Write out the full listing exactly as it appears below.

++++ DATASET ENTRIES ++++

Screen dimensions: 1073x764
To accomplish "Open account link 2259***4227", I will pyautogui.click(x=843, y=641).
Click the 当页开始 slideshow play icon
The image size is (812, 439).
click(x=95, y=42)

++++

| RESPONSE |
Screen dimensions: 1073x764
To accomplish "Open account link 2259***4227", I will pyautogui.click(x=843, y=641).
Click the 当页开始 slideshow play icon
The image size is (812, 439).
click(x=95, y=42)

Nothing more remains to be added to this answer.